利用反义技术抑制大肠杆菌β-内酰胺酶基因表达的实验研究

目的探讨利用反义表达质粒抑制细菌耐药基因表达的可行性。方法根据GenBank中β-内酰胺酶TEM-1基因序列设计一对寡核苷酸引物，通过PCR扩增获取TEM—1基因，将其反向克隆入质粒pBK—CMV的多克隆位点构建反义表达质粒，将此反义表达质粒导入携带TEM-1型β-内酰胺酶的大肠杆菌，Western—blotting检测TEM-1表达情况。结果成功构建了TEM-1基因的反义表达质粒，将其导入携带TEM-1型β-内酰胺酶的大肠杆菌后，Western-blotting检测发现TEM-1表达显著下调。结论利用反义表达质粒可抑制大肠杆菌β-内酰胺酶TEM-1基因表达。
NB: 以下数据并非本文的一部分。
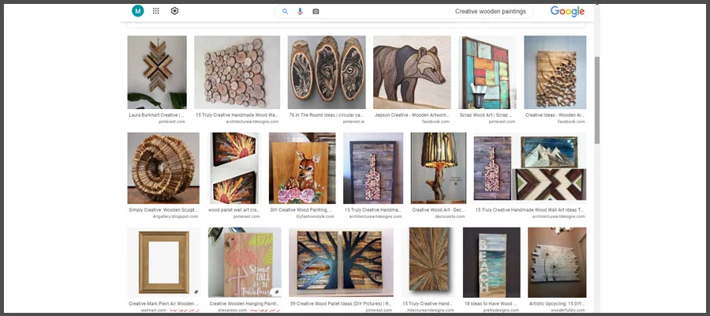Open 'Simply Creative: Wooden Sculpt...' caption link

(x=163, y=209)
Down-regulation of β-lactamase TEM-1 Gene expression by antisense RNA expressing plasmid in E.coli

Objective To determine the feasibility of introducing antisense RNA expressing plasmid to suppress the expression of the drug-resistant gene in E. coli. Methods TEM-1 gene fragments were generated by polymerase chain reaction （PCR）. A recombinant plasmid was constructed by inserted the TEM-1 gene into the multiple cloning site of pBK-CMV vector in the antisense direction. The recombinant plasmid was transformed into E.coli carrying TEM-1 gene. TEM-1 expression was determined by Western-blotting. Results A recombinant plasmid expressing antisense TEM-1 RNA was successfully constructed. TEM-1 gene expression was inhibited by the antisense RNA expressing plasmid in E.coli. Conclusions Antisense technique has potential as novel strategy for blocking the expression of drug-resistant gene in E.coli.